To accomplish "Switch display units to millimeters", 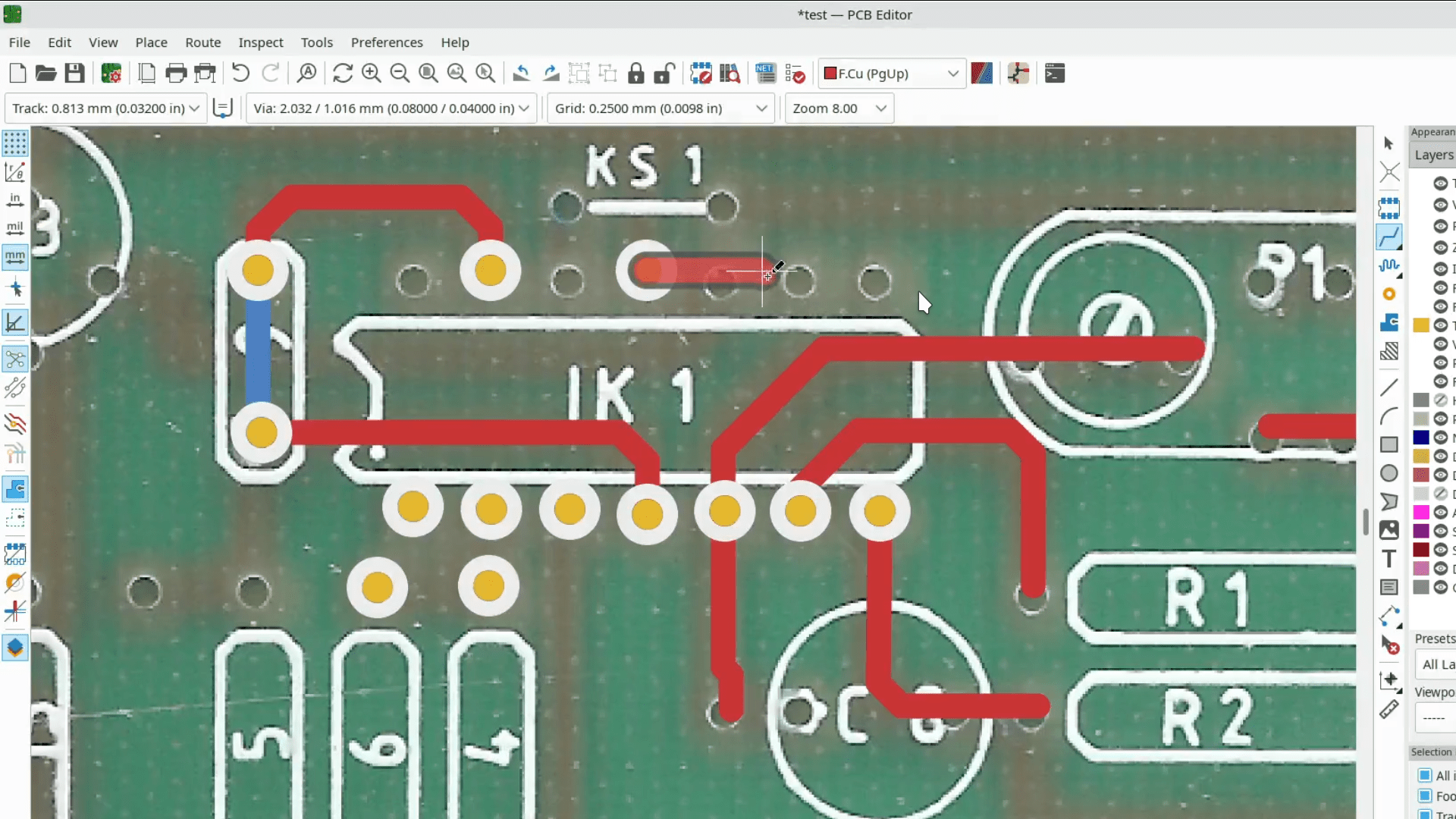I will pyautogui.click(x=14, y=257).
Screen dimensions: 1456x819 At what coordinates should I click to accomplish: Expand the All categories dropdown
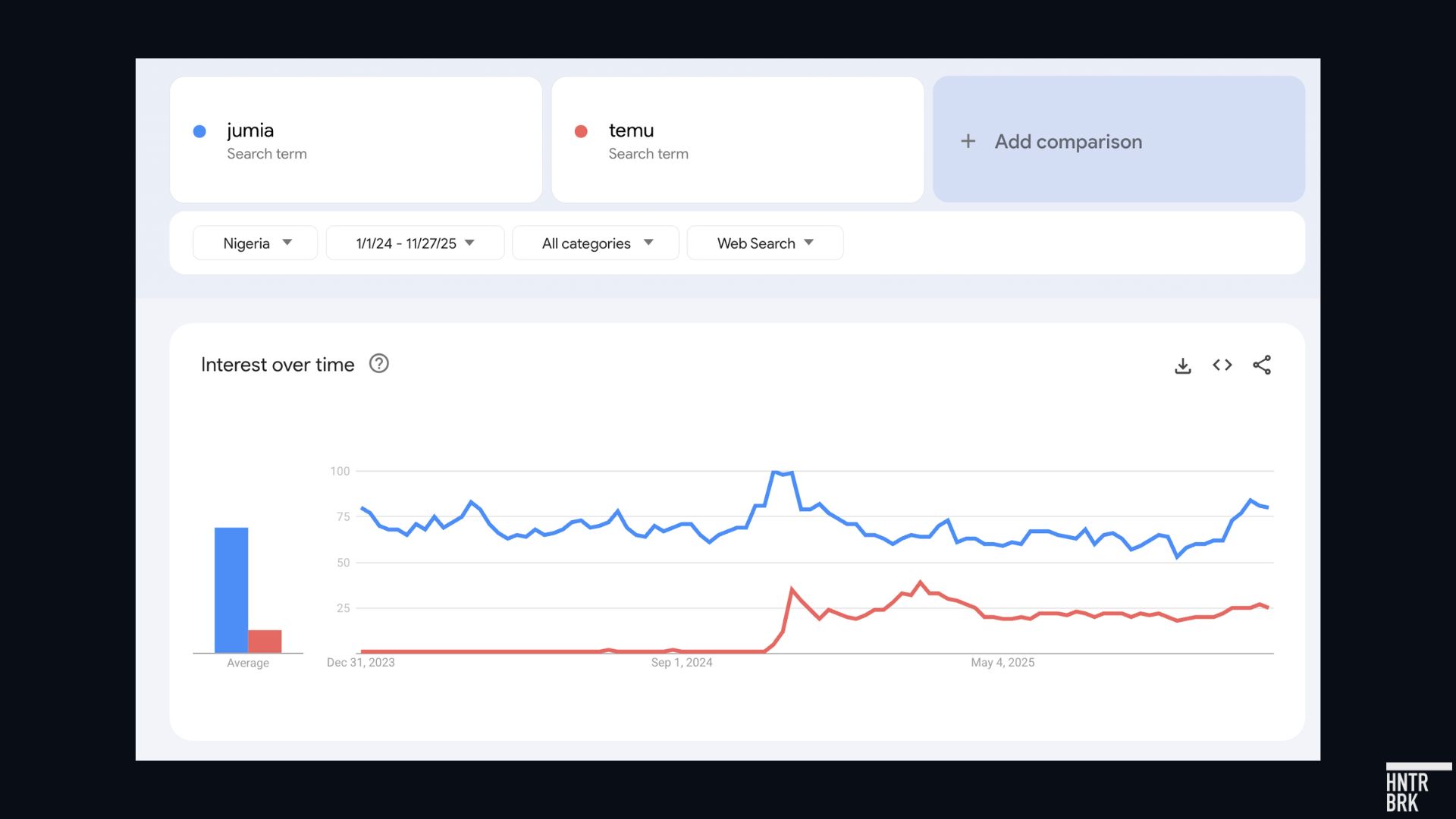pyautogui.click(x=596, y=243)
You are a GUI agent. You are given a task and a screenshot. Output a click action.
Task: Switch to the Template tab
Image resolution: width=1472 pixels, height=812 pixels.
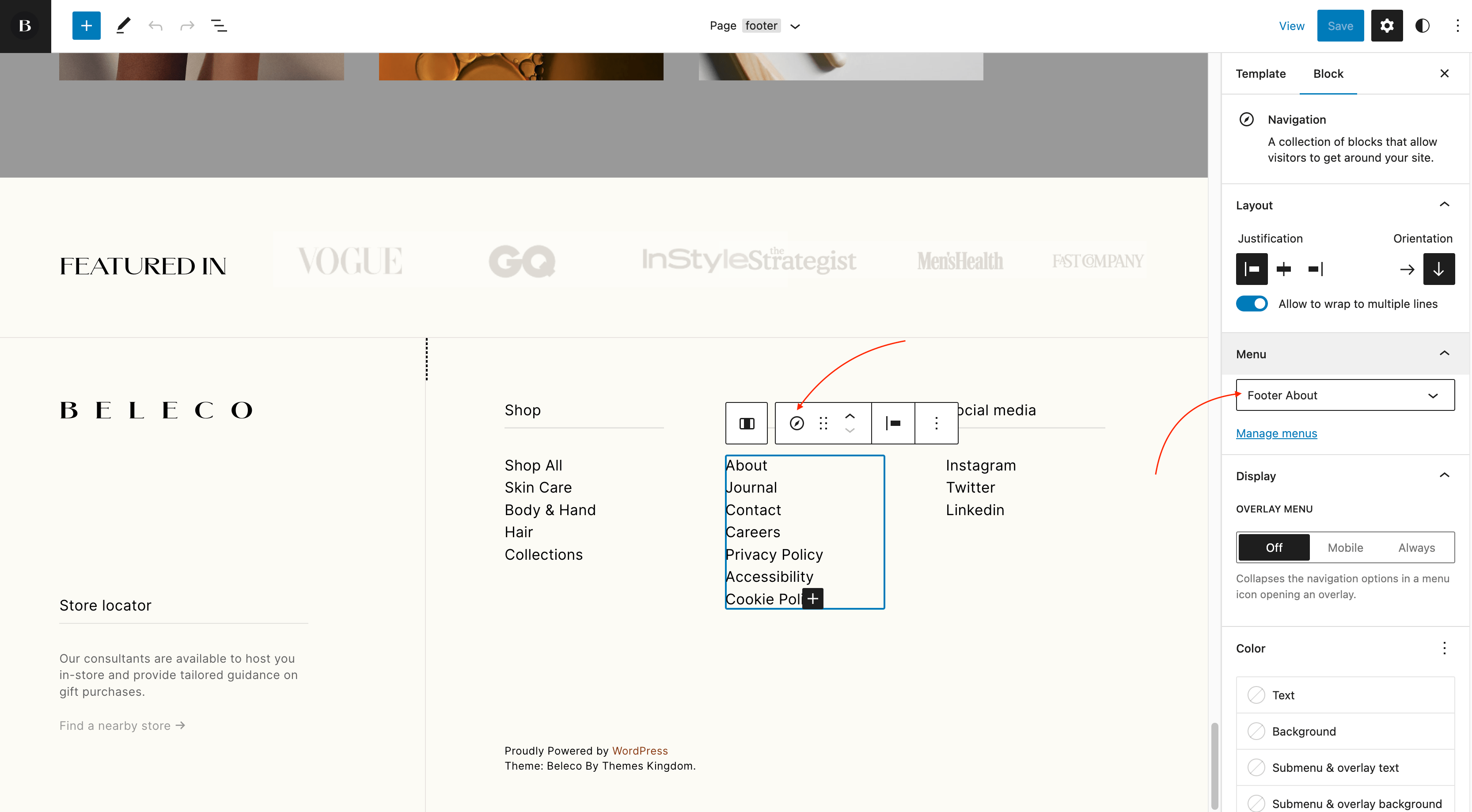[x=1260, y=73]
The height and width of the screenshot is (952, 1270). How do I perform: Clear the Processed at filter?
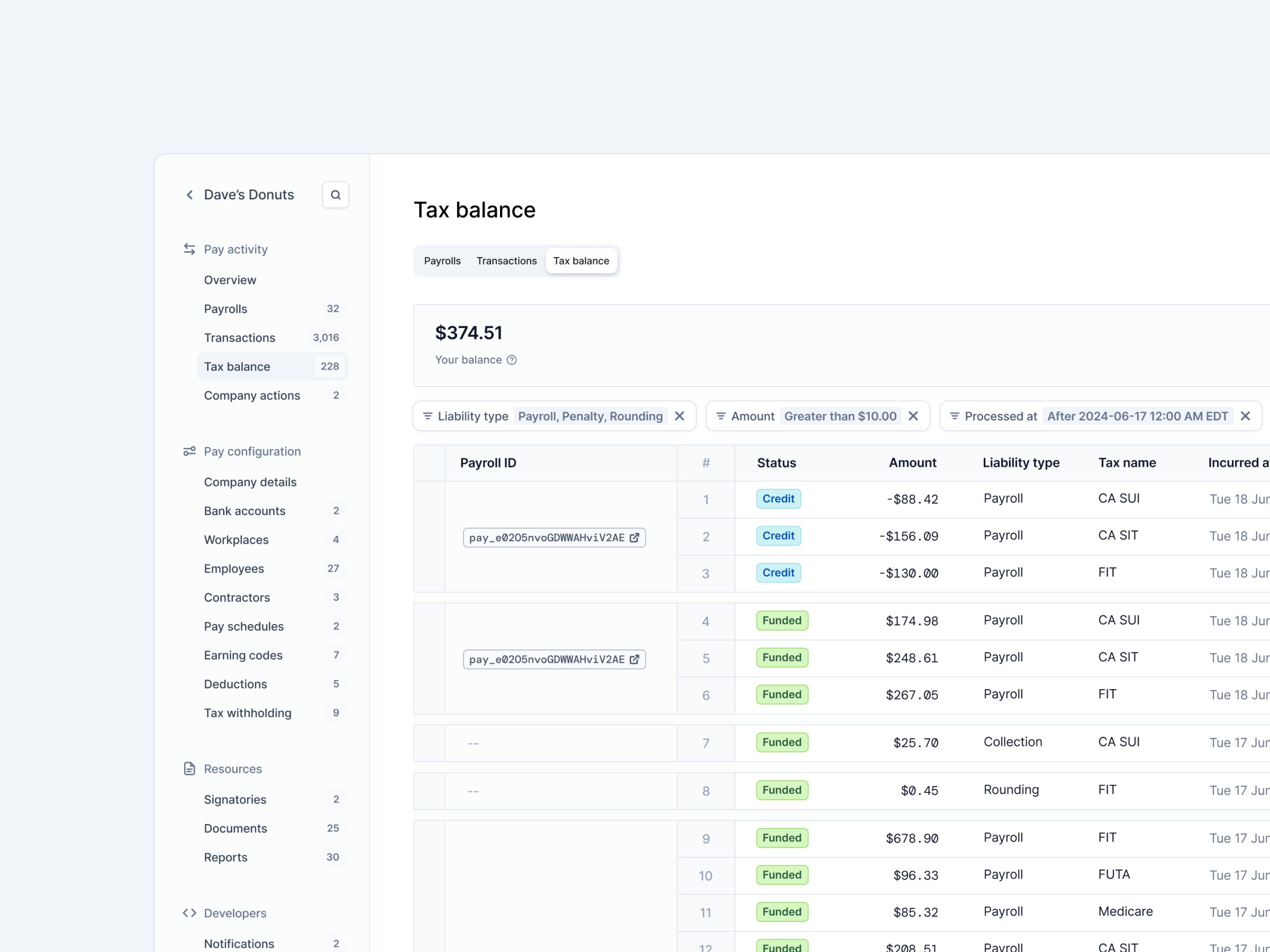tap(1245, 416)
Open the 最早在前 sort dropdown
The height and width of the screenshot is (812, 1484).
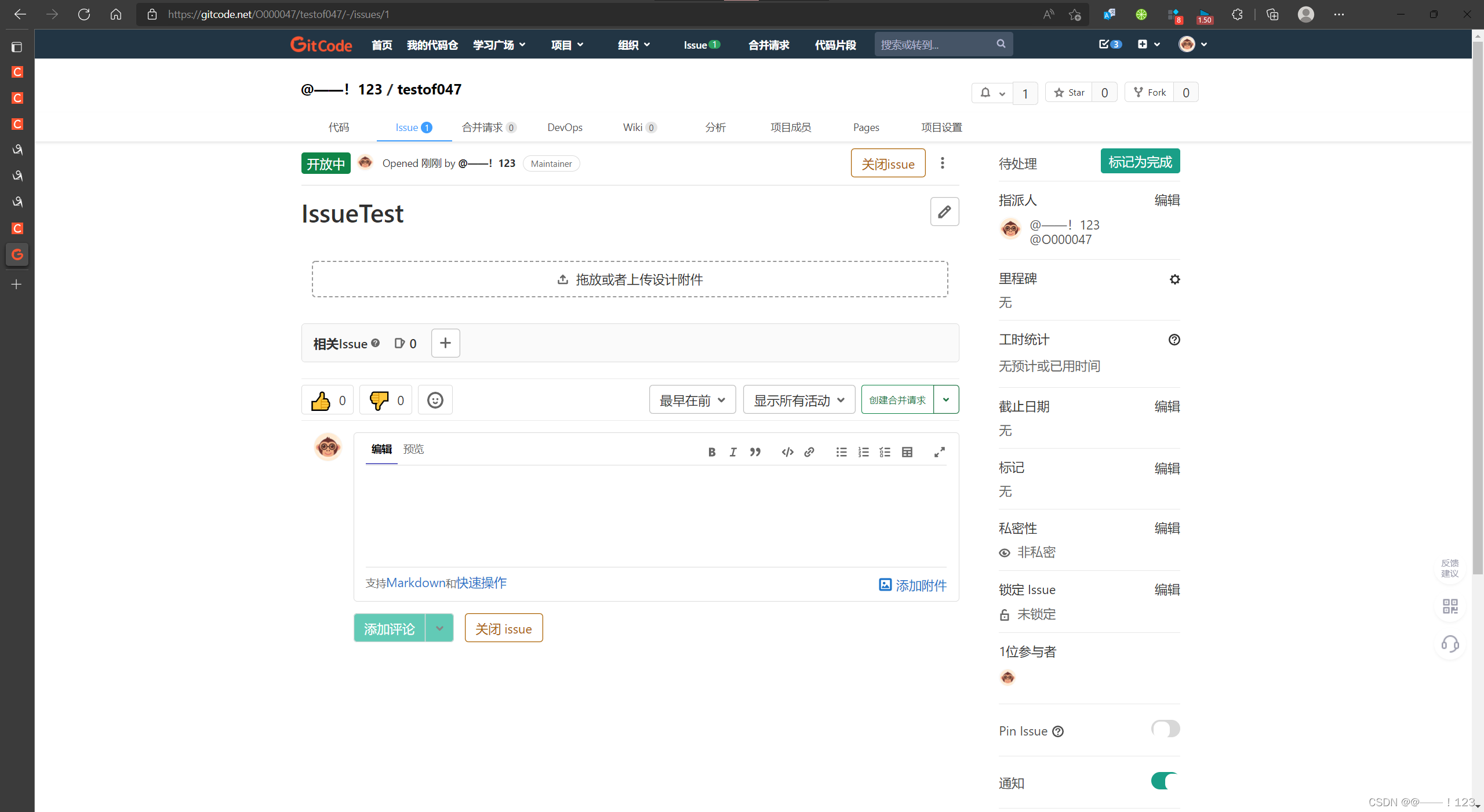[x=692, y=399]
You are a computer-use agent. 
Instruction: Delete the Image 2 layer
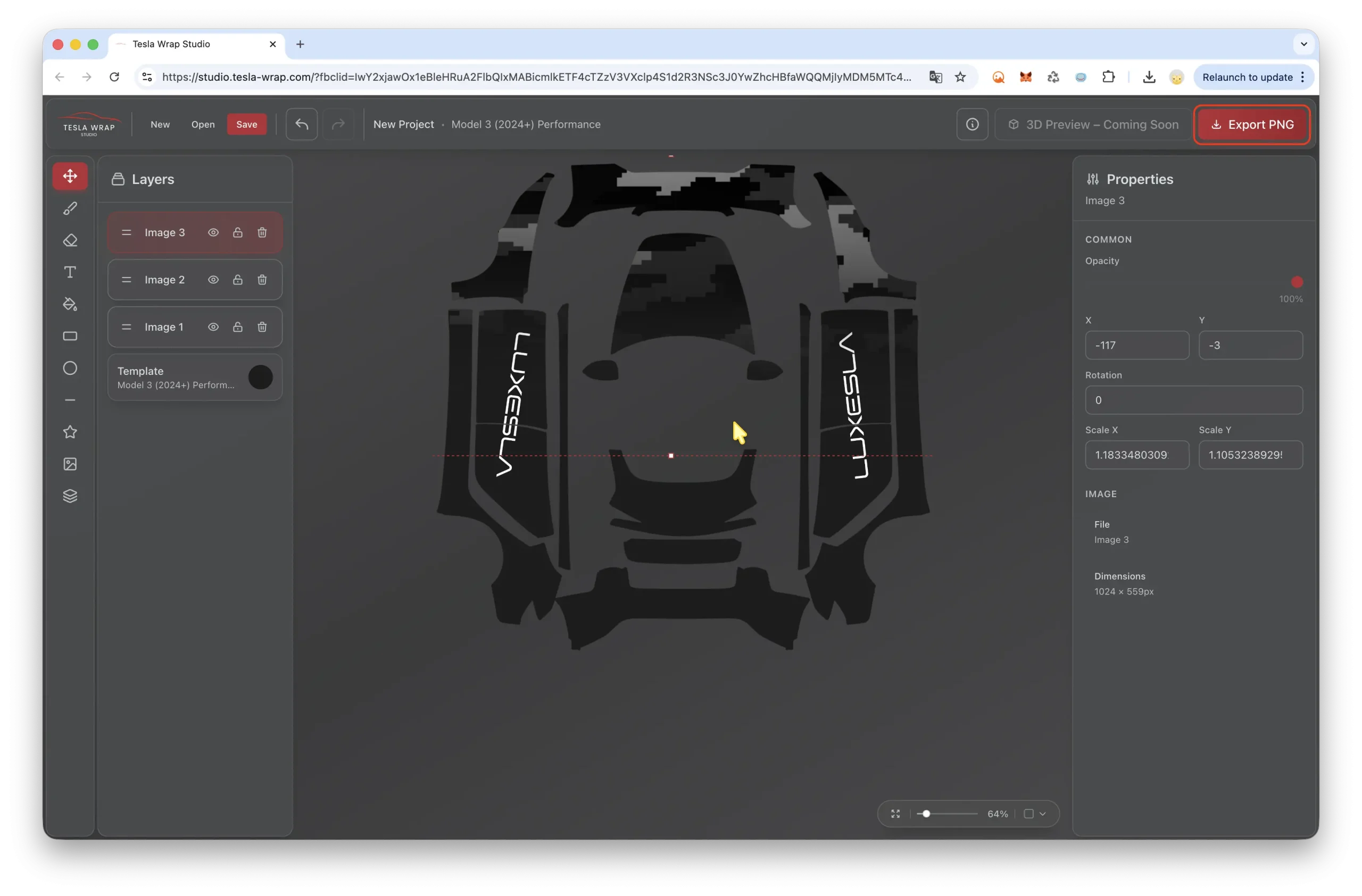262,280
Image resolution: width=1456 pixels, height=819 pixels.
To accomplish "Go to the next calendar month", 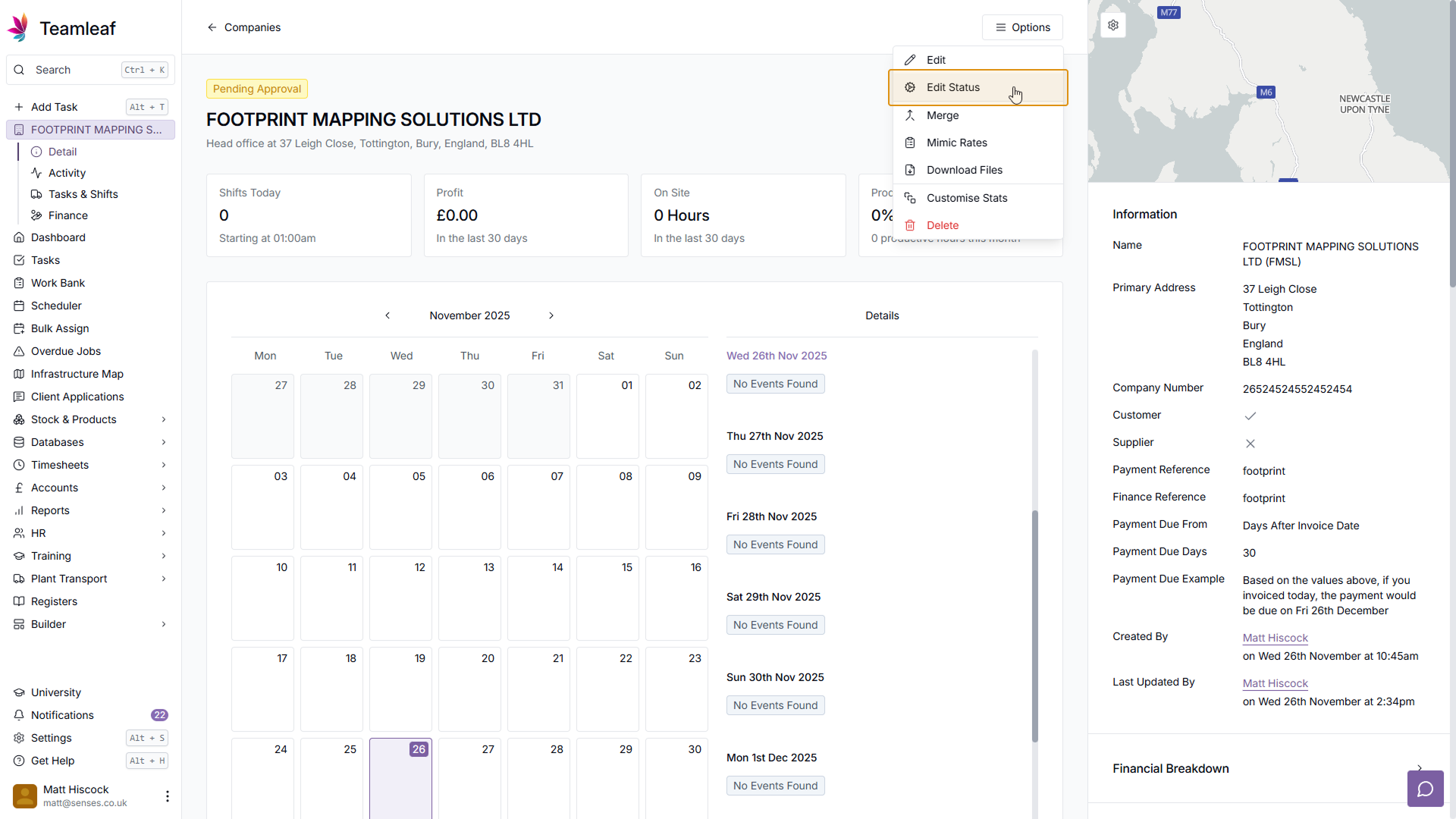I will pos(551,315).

# # # # # # #

Task description
Within the data, how many lines hold the word "agent"? State the number alone.

Response
2